* Goal: Reproduce the data word for word, from the line containing "Given: Click the Master path input field" through the end of the data, both ends included. Leave the pictures out of your answer.

* Data shown:
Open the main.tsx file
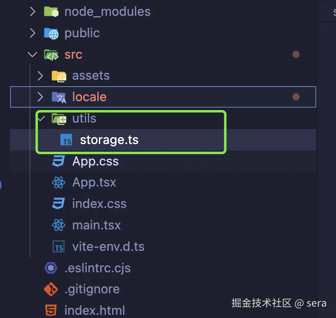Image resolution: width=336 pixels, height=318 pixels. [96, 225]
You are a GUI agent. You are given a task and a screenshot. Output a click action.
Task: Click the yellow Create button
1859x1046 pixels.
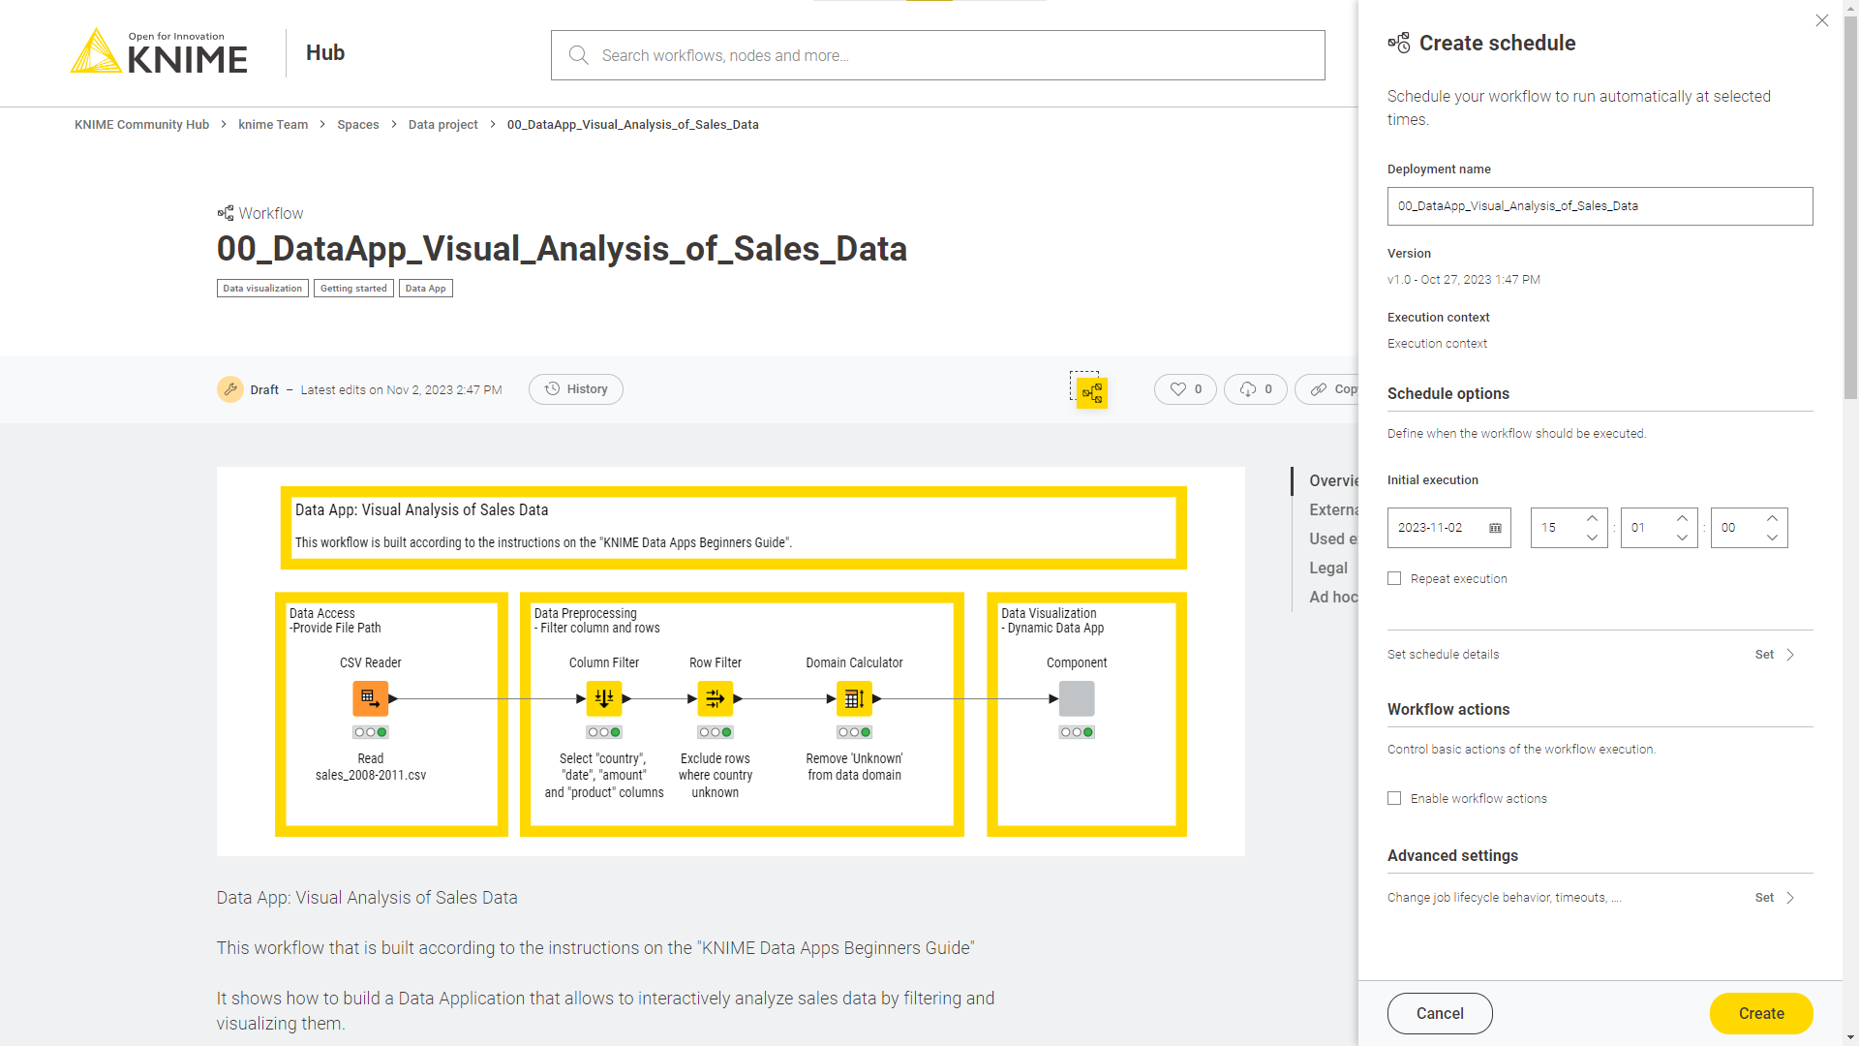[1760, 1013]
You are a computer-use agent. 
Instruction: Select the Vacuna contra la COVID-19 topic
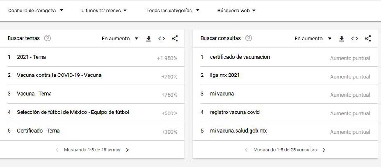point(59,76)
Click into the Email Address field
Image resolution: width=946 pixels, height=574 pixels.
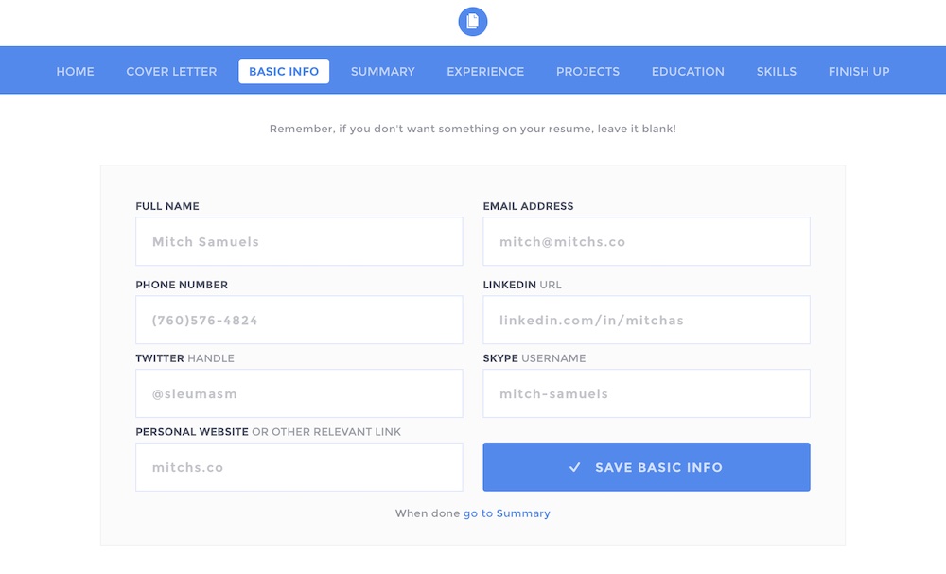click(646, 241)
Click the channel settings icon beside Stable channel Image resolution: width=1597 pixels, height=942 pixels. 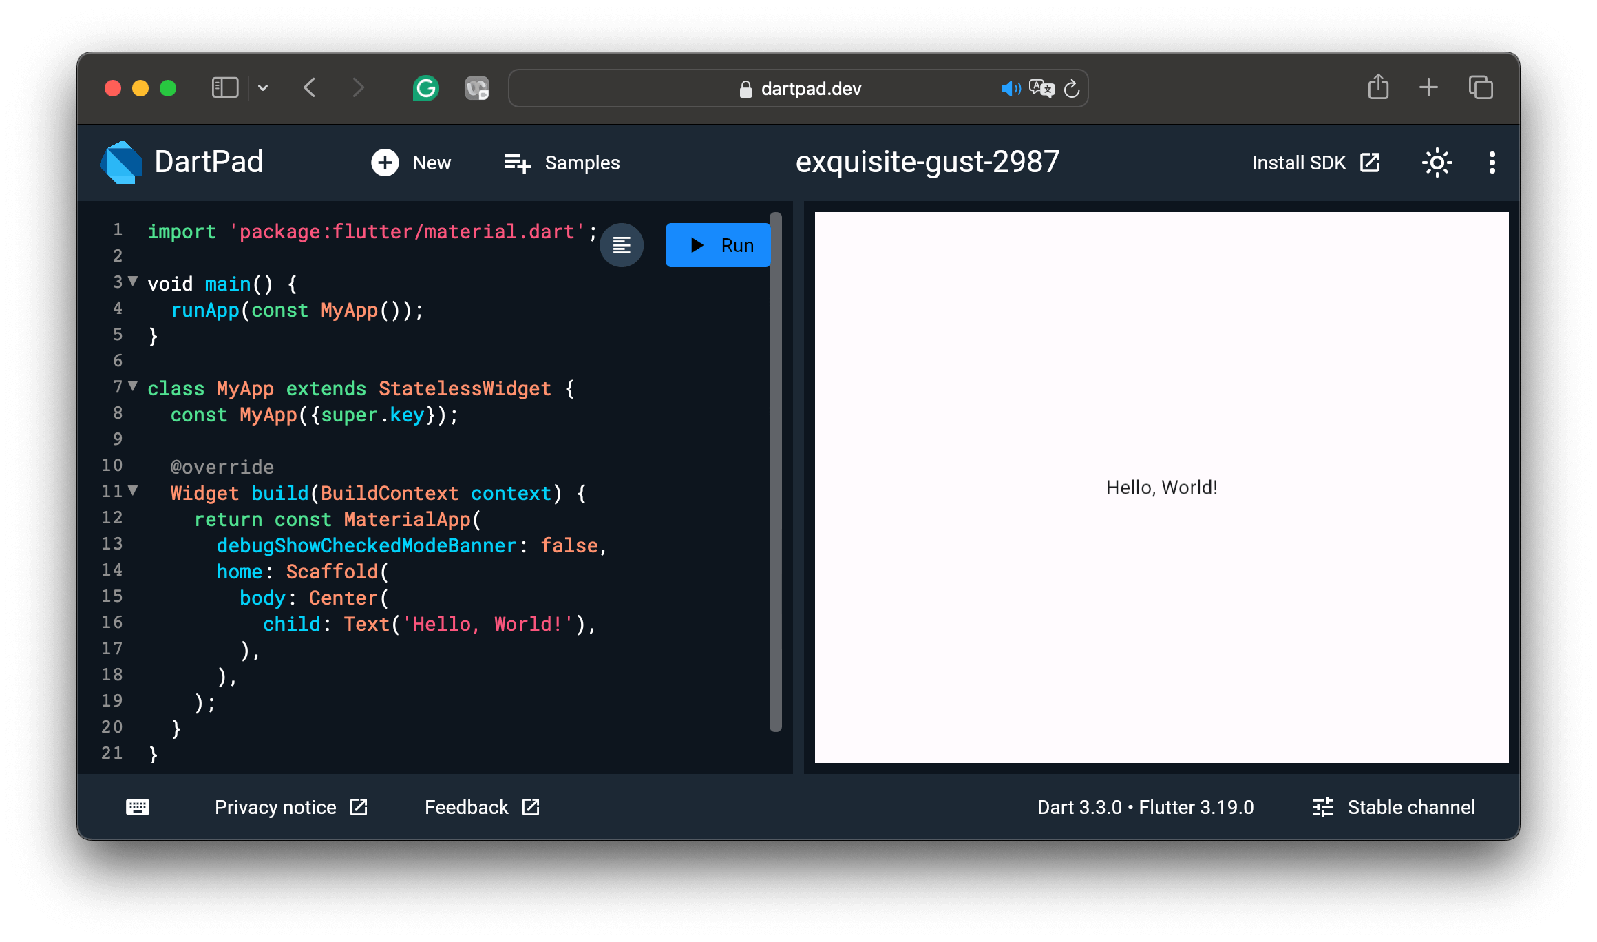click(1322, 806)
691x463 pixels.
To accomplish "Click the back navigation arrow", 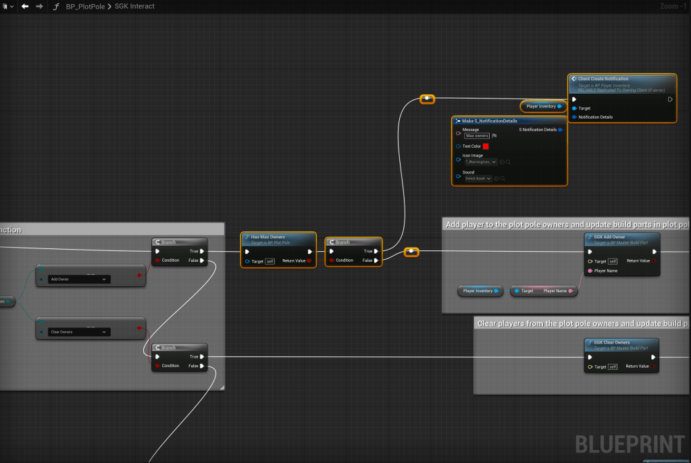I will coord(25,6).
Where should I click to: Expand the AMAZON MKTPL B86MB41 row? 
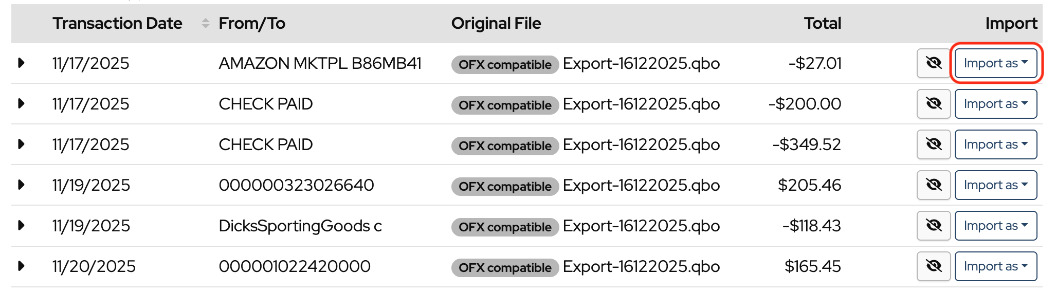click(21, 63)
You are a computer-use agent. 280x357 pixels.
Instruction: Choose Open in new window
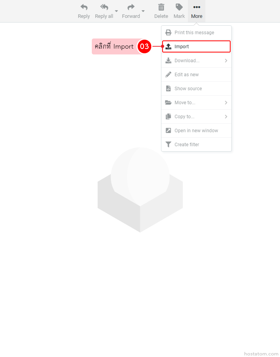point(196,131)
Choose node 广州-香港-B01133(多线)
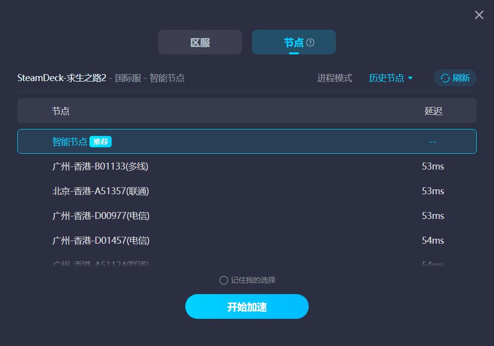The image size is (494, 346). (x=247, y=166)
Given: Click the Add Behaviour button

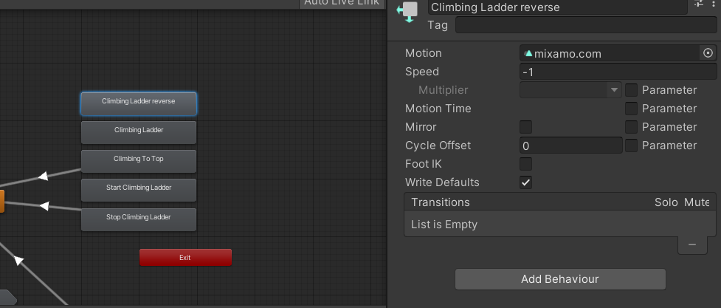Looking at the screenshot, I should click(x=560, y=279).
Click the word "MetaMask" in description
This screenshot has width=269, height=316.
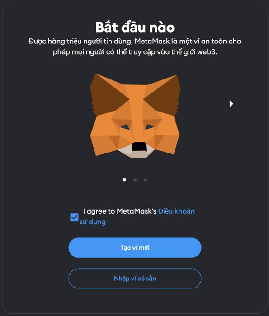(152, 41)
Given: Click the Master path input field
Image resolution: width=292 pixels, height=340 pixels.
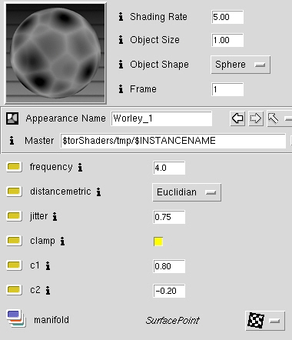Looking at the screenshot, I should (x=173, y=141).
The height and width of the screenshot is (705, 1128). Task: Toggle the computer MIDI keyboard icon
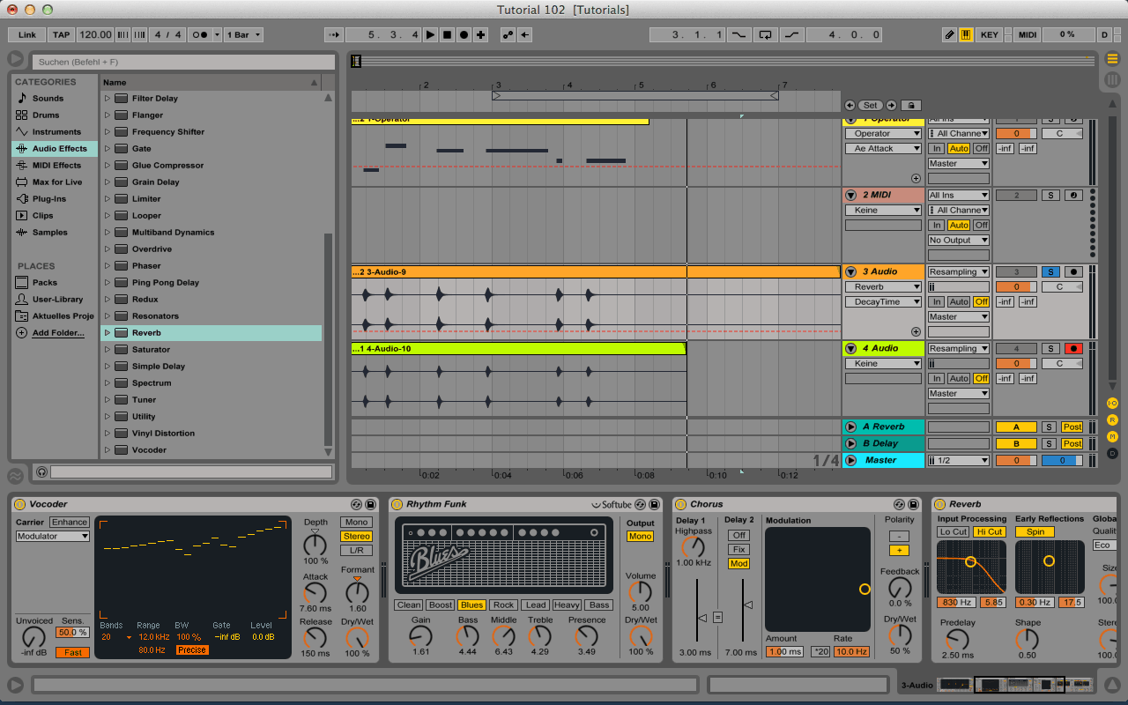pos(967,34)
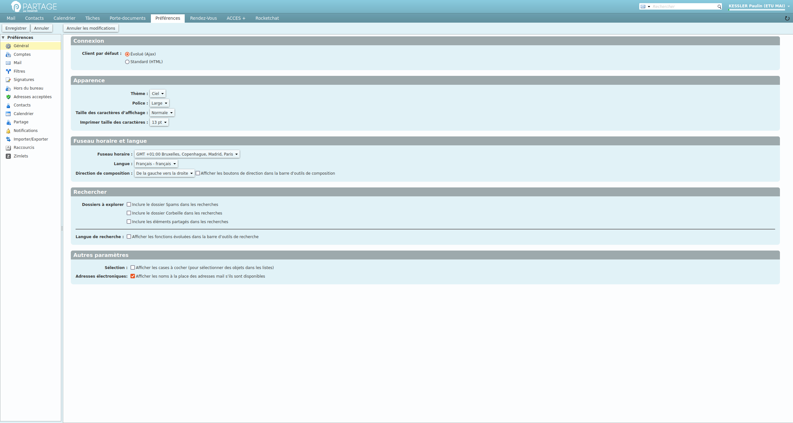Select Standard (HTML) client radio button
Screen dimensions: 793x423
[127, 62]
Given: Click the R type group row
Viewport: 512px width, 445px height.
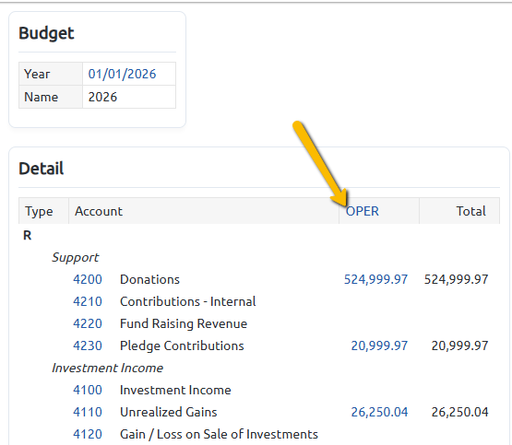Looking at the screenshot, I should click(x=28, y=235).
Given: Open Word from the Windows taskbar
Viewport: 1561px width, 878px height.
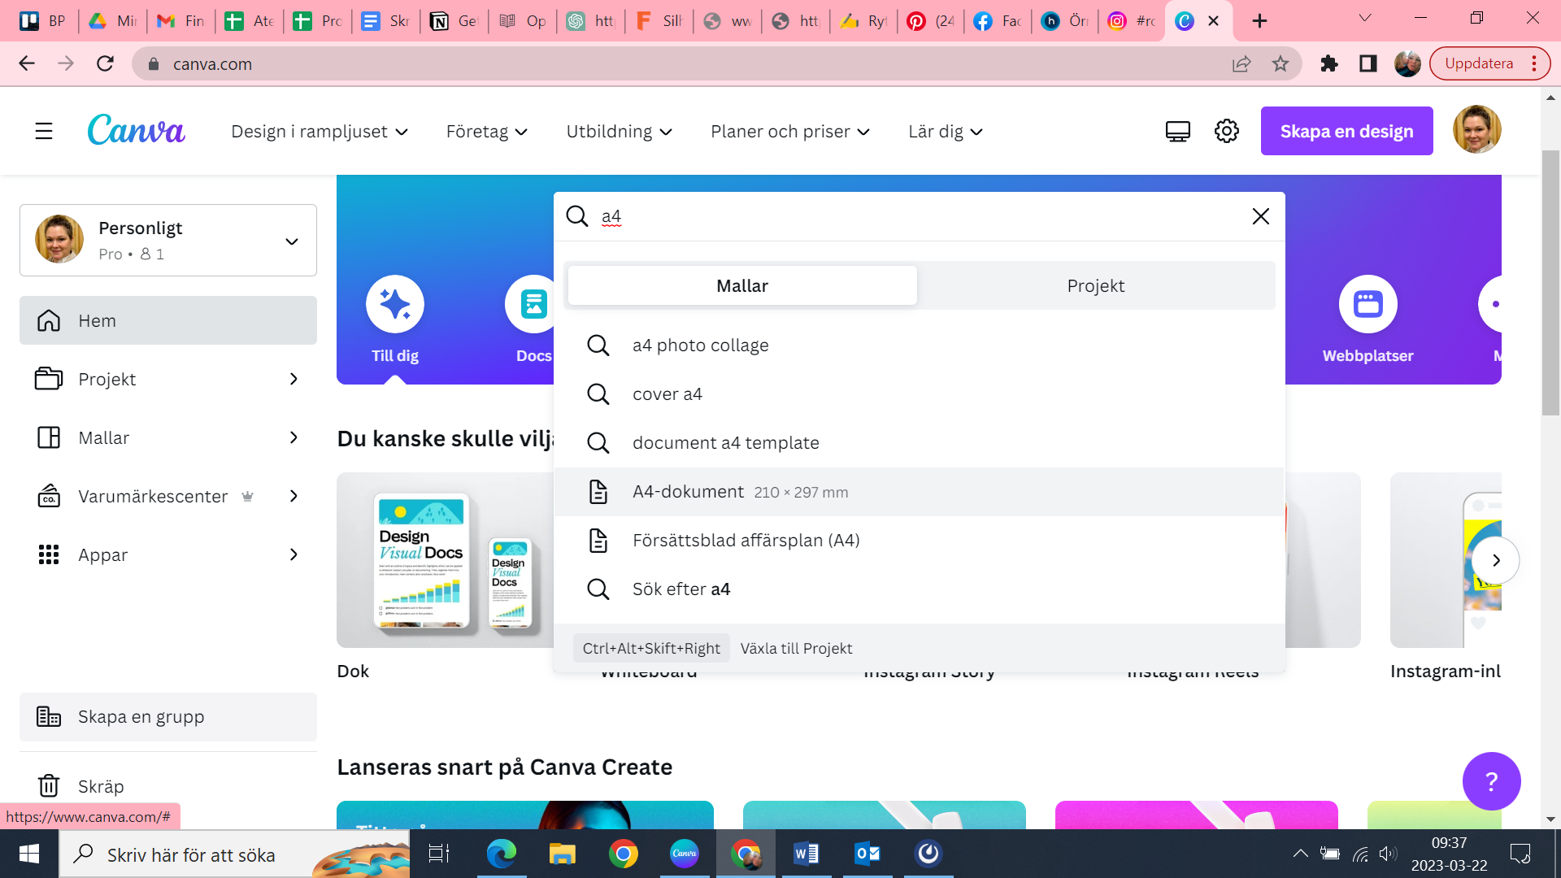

* The response:
Given: Click the Master path input field
Image resolution: width=292 pixels, height=340 pixels.
Looking at the screenshot, I should (x=173, y=141).
The height and width of the screenshot is (705, 1128). Task: Toggle the computer MIDI keyboard icon
pos(967,34)
Select Standard (HTML) client radio button
Screen dimensions: 793x423
[127, 62]
Given: Click the R type group row
Viewport: 512px width, 445px height.
Looking at the screenshot, I should click(x=28, y=235).
Given: Open Word from the Windows taskbar
Viewport: 1561px width, 878px height.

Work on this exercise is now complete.